**** Records shown

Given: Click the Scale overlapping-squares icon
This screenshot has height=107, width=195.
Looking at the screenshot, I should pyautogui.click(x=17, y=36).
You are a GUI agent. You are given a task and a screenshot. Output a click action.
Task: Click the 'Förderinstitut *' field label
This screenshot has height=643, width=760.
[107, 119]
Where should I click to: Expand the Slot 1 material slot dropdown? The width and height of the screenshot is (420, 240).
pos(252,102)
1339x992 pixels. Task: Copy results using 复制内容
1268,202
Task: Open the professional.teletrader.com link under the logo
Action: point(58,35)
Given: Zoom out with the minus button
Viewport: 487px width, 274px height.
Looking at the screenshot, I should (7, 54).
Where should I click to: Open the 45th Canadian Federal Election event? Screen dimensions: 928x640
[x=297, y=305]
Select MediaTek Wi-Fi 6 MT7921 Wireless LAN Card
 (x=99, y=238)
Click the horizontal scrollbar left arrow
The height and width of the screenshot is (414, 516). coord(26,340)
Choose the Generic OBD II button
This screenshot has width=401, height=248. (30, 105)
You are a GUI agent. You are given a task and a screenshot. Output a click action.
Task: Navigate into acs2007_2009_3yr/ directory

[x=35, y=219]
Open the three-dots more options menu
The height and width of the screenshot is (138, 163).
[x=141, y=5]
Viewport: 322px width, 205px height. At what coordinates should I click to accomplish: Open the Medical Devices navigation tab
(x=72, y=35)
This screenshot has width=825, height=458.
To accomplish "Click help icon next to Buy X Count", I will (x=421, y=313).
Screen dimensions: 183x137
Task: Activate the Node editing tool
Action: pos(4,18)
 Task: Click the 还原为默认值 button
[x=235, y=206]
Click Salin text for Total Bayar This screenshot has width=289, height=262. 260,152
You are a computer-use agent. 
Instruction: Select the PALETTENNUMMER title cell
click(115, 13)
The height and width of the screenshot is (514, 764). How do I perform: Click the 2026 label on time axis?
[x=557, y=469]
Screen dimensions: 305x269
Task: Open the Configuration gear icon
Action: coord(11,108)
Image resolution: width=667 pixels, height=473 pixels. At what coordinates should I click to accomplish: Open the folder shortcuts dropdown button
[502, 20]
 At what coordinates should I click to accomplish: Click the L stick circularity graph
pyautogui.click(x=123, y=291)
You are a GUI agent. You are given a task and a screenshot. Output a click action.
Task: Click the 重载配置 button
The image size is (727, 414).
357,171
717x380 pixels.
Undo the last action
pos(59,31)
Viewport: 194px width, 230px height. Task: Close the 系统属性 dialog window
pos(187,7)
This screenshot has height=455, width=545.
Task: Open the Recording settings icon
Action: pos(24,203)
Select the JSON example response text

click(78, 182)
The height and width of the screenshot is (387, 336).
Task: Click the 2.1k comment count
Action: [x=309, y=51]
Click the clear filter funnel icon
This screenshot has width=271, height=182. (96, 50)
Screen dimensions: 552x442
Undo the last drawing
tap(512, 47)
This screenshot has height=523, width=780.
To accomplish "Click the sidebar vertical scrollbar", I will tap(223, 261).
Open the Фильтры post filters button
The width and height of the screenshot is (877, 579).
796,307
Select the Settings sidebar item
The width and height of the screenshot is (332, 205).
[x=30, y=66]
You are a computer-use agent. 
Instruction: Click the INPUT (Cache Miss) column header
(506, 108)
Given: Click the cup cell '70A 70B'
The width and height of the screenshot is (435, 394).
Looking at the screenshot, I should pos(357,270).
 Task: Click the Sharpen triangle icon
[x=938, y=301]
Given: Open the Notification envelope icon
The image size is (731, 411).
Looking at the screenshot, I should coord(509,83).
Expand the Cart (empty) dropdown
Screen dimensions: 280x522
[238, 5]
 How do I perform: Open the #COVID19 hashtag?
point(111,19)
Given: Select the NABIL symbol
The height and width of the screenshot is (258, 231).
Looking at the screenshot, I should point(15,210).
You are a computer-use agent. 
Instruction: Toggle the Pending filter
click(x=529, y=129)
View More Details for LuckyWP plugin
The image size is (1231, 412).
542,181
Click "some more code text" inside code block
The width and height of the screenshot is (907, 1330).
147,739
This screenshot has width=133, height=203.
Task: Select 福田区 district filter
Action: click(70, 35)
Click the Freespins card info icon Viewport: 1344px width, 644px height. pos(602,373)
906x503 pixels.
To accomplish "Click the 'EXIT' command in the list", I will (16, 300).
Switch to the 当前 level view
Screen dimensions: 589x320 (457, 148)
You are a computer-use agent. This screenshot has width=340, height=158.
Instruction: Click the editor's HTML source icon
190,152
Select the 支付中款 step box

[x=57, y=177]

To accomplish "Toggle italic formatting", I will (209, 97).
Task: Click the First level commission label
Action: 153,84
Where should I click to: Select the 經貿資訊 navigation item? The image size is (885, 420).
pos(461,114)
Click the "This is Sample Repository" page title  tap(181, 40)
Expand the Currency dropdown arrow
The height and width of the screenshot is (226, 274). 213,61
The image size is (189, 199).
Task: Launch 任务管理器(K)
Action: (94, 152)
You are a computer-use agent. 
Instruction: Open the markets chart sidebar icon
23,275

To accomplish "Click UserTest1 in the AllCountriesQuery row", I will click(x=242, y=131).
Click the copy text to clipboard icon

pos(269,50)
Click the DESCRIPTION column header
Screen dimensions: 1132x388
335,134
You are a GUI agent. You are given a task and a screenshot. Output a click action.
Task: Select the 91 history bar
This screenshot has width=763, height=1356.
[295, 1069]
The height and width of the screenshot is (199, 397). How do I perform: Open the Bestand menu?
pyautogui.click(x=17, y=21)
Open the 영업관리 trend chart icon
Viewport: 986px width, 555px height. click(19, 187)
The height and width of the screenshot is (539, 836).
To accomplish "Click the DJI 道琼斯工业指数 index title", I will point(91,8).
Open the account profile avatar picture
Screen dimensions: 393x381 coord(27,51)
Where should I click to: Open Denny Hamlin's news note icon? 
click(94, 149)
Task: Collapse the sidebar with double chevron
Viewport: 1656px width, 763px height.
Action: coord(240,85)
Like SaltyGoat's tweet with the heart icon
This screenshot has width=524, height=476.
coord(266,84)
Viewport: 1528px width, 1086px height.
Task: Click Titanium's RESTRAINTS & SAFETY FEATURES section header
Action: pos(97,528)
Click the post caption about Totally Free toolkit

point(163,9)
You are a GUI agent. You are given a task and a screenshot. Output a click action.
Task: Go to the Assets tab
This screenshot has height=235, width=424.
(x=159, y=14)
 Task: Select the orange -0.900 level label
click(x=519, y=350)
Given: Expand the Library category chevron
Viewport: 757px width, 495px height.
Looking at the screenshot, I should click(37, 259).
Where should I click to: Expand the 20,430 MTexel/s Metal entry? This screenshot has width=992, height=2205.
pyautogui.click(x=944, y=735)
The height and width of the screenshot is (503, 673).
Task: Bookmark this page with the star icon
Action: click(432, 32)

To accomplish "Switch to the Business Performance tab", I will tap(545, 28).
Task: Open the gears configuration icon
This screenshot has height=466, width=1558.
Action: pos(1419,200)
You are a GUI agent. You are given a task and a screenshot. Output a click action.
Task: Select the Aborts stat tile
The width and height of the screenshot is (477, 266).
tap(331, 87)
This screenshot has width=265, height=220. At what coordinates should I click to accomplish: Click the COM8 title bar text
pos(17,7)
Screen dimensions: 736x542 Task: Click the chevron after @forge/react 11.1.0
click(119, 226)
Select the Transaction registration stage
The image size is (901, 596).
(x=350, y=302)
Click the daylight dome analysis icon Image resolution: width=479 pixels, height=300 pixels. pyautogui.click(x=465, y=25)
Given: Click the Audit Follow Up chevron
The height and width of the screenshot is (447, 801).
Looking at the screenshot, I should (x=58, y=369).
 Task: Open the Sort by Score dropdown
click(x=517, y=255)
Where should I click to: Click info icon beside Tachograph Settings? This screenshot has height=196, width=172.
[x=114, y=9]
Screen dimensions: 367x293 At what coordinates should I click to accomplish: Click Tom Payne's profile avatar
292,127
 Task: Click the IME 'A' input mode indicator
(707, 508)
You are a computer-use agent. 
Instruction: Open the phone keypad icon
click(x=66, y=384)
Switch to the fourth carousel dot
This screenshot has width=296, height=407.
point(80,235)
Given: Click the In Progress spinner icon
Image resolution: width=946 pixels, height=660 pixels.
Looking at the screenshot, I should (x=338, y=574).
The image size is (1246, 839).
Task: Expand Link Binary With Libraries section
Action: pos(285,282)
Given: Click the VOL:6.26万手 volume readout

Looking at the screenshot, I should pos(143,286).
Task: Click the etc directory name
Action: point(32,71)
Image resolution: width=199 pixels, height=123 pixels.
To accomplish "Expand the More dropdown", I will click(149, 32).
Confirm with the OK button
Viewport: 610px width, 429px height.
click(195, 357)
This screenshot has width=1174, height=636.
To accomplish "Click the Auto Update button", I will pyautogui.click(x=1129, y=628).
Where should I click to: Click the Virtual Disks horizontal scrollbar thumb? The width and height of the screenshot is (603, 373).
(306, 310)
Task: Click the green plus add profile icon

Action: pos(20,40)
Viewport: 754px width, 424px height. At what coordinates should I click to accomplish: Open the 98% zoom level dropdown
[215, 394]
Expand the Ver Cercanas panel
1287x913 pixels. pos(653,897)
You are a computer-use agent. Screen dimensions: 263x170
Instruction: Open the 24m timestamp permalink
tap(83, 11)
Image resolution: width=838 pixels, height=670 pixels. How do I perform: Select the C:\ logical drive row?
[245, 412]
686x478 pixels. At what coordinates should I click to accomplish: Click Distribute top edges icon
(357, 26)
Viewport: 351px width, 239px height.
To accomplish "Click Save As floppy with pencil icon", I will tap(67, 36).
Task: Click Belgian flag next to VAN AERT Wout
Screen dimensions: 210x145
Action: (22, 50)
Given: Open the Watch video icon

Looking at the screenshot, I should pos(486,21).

********

* What needs to be done
Restate word for word the lines in the material above from the one with "Given: Click the cup cell '70A 70B'" to the one with "View More Details for LuckyWP plugin"; both of those lines count, and nothing else does.

* Exercise response
Given: Click the cup cell '70A 70B'
The width and height of the screenshot is (435, 394).
Looking at the screenshot, I should pos(357,270).
 Task: Click the Sharpen triangle icon
[x=938, y=301]
Given: Open the Notification envelope icon
The image size is (731, 411).
Looking at the screenshot, I should coord(509,83).
Expand the Cart (empty) dropdown
Screen dimensions: 280x522
[238, 5]
 How do I perform: Open the #COVID19 hashtag?
point(111,19)
Given: Select the NABIL symbol
The height and width of the screenshot is (258, 231).
Looking at the screenshot, I should point(15,210).
You are a computer-use agent. 
Instruction: Toggle the Pending filter
click(x=529, y=129)
View More Details for LuckyWP plugin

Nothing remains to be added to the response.